Data provided>
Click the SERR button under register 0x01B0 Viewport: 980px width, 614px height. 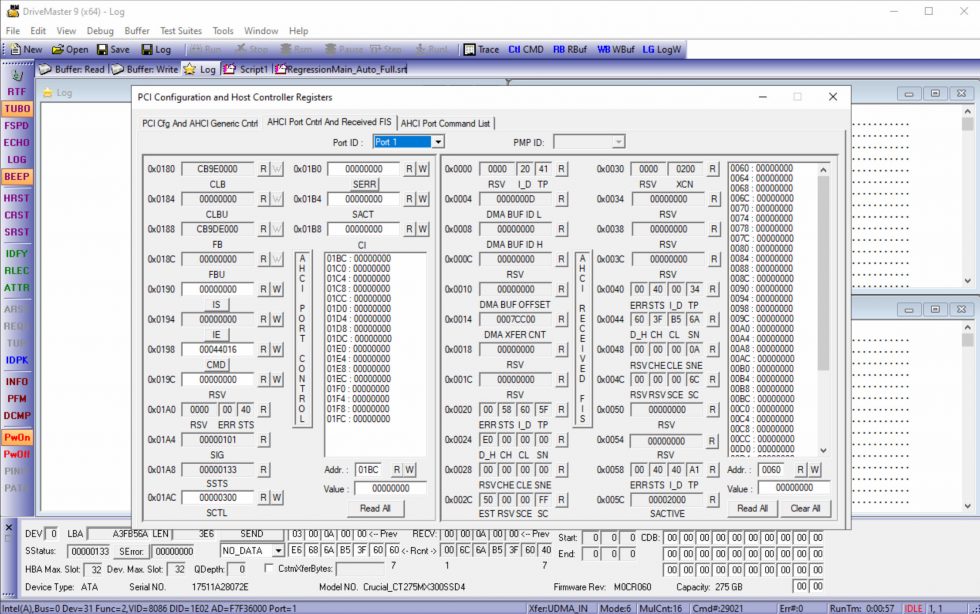pyautogui.click(x=364, y=184)
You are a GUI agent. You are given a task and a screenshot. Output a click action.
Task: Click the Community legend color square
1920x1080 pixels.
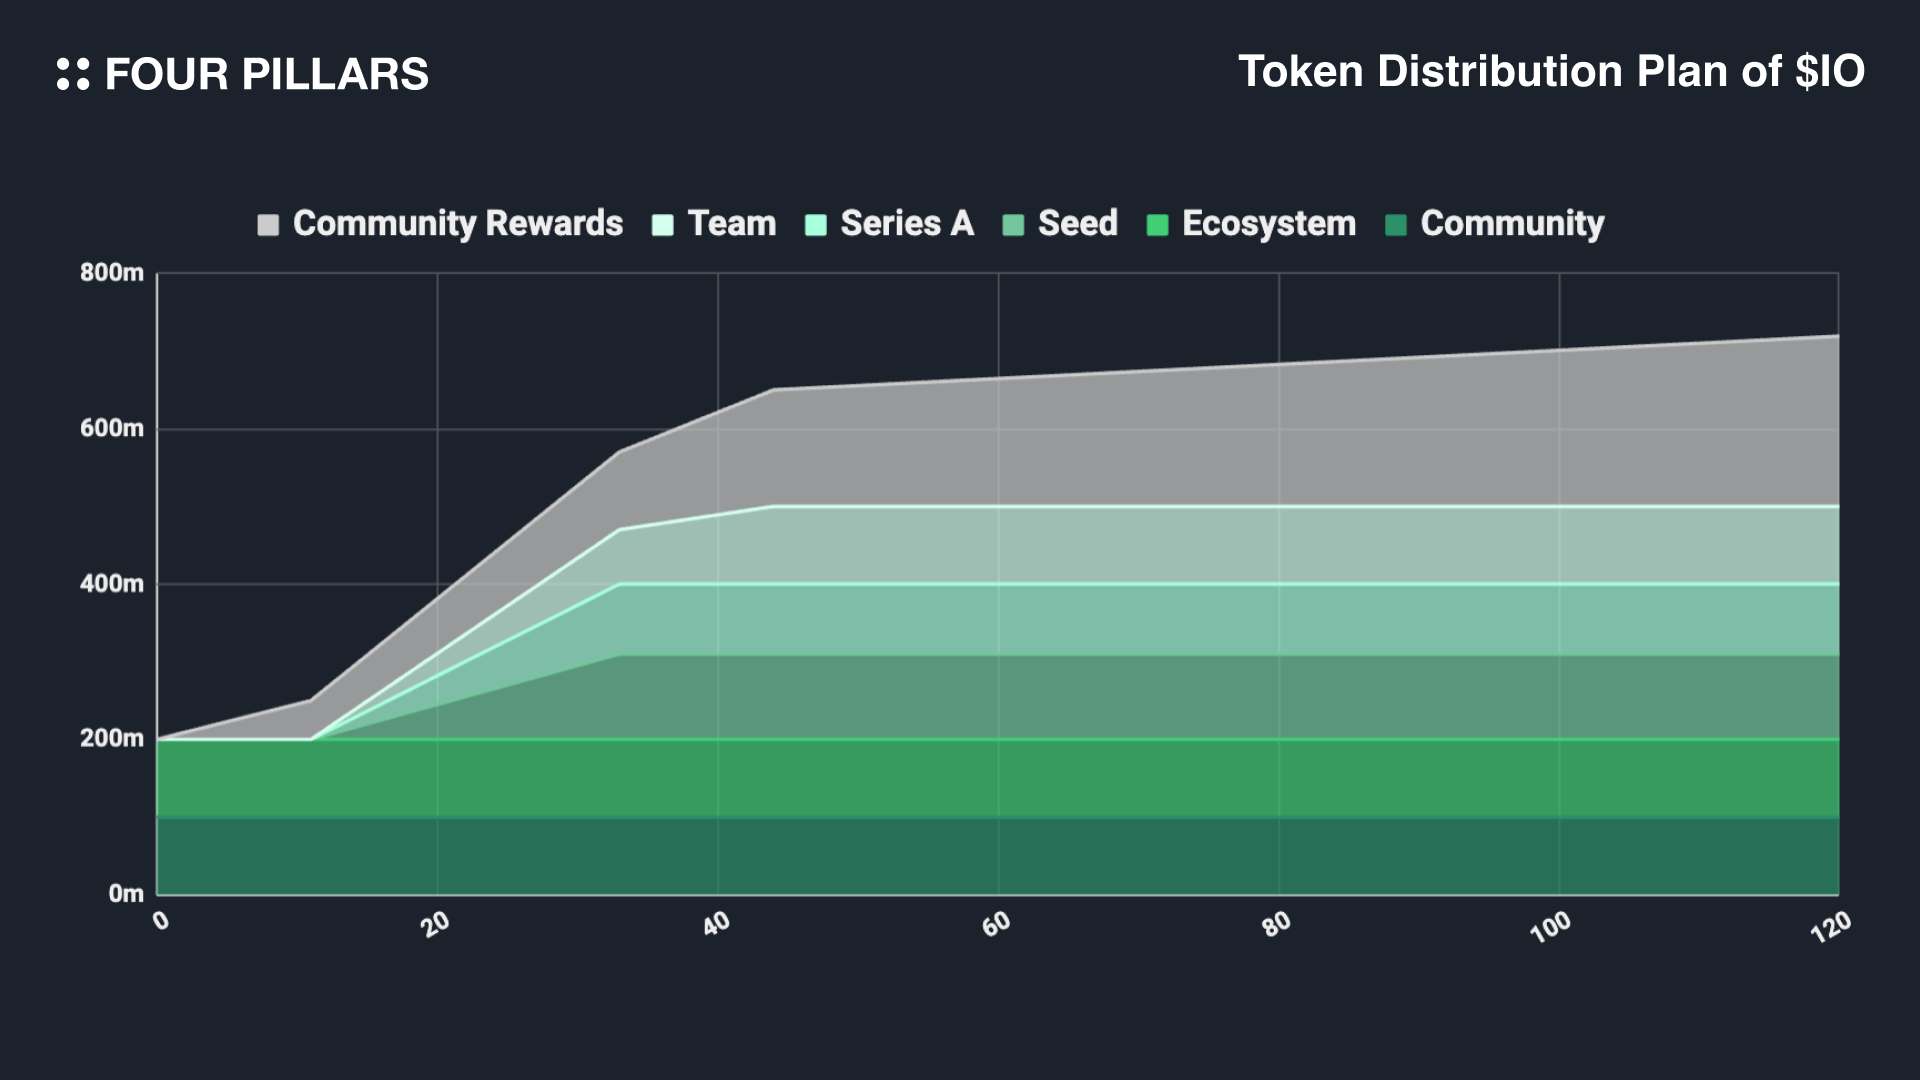point(1396,224)
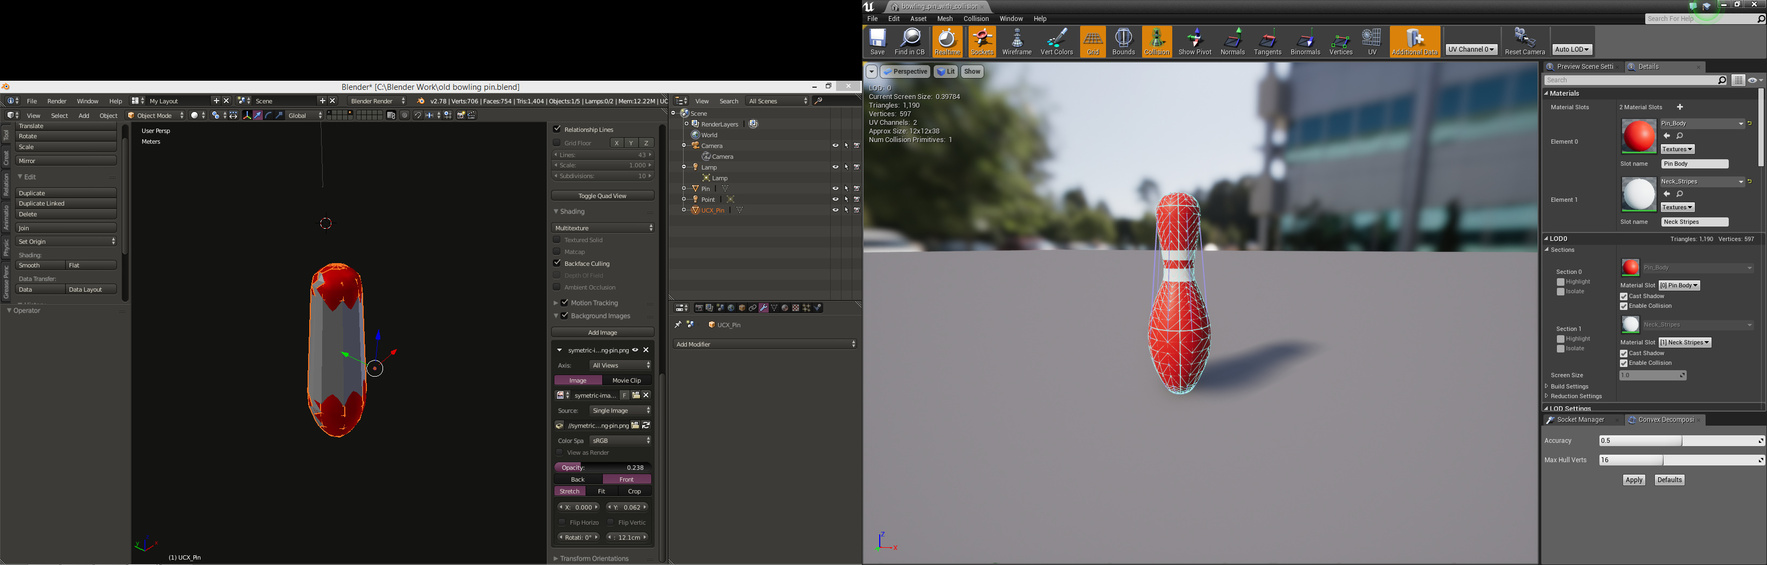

Given instruction> Rewrite the lines starting at the one containing "You are a GUI" and ending at the last of the lines, putting "screen capture" in place of "screenshot" and leaving everything else as it is. Omit the pictures from your answer.

Answer to the exercise>
You are a GUI agent. You are given a task and a screen capture. Output a click action.
Task: Click the Community legend color square
1920x1080 pixels.
point(1396,224)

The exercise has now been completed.